My dad and I don't have much of a relationship, never have, mainly due to his penchant for being a life long a-hole. One of his multiple crappy personality traits is his love of a, usually misplaced and most of the time completely offensive, practical joke. Ok, well, circa de 1987, my freshman year of high school our school held its annual Halloween carnival. I know they're called Fall Festivals now but back then we still referred to them as Halloween carnivals. Anywho, My mom dropped me off at the high school then accompanied my sister, six years younger than me, to her third grade carnival. My old man didn't attend school events, nor would I have wanted him to, so he stayed home. The carnival kicked off around 6pm and everything finished up around 9:30-ish. My mom picked me back up and we headed home. We pulled into our driveway, got out, all was normal, I was the first one up to the door, and immediately noticed the front door was standing open.

This was completely out of character for my house, my old man being a "all doors and windows will be locked and secured at all times" type person ever since I can remember. I glanced inside and saw the two recliners in the living room were turned over on their side and the lamp was laying in the floor, obvious signs of a struggle. I turned around, told my mom what I saw, told her to take my sister back to the car and wait for me....lol, My mom told me afterwards, it didn't even cross her mind to question me my tone was so serious, but calm. I proceeded inside the house and instead of investigating, made my way immediately to my mom and dad's bedroom, opened my dad's gun closet, picked out his .357 Colt Trooper, opened the cylinder, made sure it was fully loaded, as was normal, and began slowly going room to room. I remember hearing my mom yell my name over and over but I didn't answer her. I checked the back two bedrooms, moved forward and then heard a sound out in our laundry room which was behind a closed door at the end and to the left of the hallway. I very quietly moved to the end of the hallway, flanking the door and watched, terrified, as the door (it's a sliding door) slowly slid open. As the door slid back, I brought the Colt to full ready position and cocked the hammer. My dad had pulled a winter ski mask over his head, and put on an old army field jacket for effect. Our eyes met and his eyes grew very large as he stared down the barrel of the Colt..lol. For a moment I didn't know what I was going to do, as it hadn't registered, yet, that this was my old man. My dad's voice, quieter than I had ever heard him talk up to that point, or since, croaked out "Shannon, it's me, please don't shoot." Another couple of seconds went by, I brought the Colt down to low ready and uncocked it.

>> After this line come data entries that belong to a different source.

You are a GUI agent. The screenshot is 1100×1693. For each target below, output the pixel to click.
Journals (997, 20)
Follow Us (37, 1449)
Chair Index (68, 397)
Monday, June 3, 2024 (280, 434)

I looked at him for a few more seconds then just handed him the pistol and walked outside to sit on the porch where I just about heaved all my Halloween carnival candy into our front yard. My mom came running up the steps, my old man came outside and tried, badly, to explain that it was just a Halloween prank, that he was just going to jump out and scare us when we came in. This prank almost caused my mom to divorce him...lol He told me later that he never heard me head down the hallway and never heard me creep back up to the door. He also said he was ABSOLUTELY convinced in those couple of seconds before recognition set in that I was going to kill him. He told me later and still swears that the pistol never wavered one centimeter as he stared at it....lol

Anyway, I thought since it's approaching the Halloween season I'd pass on that little ditty...my old man's a moron in case I didn't mention that earlier..lol Safe night everyone.
Just wowzers. Things could have gone really badly for everyone involved.
I'm glad you had the presence of mind to not shoot on sight!